What you will do:
Below are lines of data, and only some are wanted. Please repeat exactly those from the line that has "Meine freien Karten" through the line that has "Image resolution: width=1045, height=2576.".

◇ ◇ ◇

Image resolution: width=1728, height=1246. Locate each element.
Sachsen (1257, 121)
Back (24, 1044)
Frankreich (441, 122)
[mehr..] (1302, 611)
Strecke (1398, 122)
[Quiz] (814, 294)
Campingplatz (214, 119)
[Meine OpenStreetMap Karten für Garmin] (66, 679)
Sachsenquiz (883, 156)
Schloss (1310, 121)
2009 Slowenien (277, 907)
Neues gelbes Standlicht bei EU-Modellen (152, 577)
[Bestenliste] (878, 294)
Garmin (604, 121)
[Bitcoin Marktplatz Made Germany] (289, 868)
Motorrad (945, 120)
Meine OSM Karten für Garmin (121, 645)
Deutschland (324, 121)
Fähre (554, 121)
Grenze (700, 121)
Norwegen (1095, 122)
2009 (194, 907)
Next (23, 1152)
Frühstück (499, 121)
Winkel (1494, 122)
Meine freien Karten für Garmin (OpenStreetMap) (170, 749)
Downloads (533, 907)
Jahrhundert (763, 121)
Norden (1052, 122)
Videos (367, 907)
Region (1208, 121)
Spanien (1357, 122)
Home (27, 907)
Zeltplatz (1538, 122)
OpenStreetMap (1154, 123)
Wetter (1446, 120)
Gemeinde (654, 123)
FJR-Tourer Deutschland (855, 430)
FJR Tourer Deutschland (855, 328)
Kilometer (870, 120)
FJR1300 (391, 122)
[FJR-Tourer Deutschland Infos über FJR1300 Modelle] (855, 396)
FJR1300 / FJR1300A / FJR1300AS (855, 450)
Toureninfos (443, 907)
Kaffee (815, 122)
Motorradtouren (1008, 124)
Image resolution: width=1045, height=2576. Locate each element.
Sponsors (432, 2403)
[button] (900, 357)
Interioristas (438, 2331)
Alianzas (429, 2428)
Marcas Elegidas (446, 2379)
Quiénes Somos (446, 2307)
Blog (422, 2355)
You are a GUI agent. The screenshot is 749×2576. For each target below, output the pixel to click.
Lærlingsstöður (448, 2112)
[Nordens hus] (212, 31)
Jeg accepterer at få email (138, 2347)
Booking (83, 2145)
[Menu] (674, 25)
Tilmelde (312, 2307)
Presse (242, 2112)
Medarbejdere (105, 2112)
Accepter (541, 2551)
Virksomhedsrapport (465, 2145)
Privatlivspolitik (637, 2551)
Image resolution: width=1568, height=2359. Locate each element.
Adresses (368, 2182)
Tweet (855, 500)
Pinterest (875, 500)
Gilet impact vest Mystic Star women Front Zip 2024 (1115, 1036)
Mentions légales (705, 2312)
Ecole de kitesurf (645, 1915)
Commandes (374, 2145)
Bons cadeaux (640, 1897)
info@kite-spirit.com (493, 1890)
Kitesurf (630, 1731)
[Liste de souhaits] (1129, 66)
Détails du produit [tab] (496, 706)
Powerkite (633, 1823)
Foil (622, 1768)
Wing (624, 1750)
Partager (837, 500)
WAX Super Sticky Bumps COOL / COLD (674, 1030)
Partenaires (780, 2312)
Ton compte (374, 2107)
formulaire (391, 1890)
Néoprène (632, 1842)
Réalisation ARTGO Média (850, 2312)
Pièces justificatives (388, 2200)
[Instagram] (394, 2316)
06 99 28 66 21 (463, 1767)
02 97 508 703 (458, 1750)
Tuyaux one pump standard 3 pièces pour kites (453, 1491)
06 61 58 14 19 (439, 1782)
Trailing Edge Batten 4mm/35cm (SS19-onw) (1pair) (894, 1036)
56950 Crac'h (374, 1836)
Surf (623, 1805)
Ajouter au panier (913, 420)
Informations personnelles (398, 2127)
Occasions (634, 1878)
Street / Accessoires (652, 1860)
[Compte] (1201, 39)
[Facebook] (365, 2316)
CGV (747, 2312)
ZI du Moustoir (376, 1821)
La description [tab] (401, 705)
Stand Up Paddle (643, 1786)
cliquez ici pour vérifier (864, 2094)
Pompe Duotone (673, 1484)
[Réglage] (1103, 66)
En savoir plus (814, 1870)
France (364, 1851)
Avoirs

◇ ◇ ◇

Solution to this task:
Meine freien Karten für Garmin (OpenStreetMap) (170, 749)
Downloads (533, 907)
Jahrhundert (763, 121)
Norden (1052, 122)
Videos (367, 907)
Region (1208, 121)
Spanien (1357, 122)
Home (27, 907)
Zeltplatz (1538, 122)
OpenStreetMap (1154, 123)
Wetter (1446, 120)
Gemeinde (654, 123)
FJR-Tourer Deutschland (855, 430)
FJR Tourer Deutschland (855, 328)
Kilometer (870, 120)
FJR1300 (391, 122)
[FJR-Tourer Deutschland Infos über FJR1300 Modelle] (855, 396)
FJR1300 / FJR1300A / FJR1300AS (855, 450)
Toureninfos (443, 907)
Kaffee (815, 122)
Motorradtouren (1008, 124)
Image resolution: width=1045, height=2576. Locate each element.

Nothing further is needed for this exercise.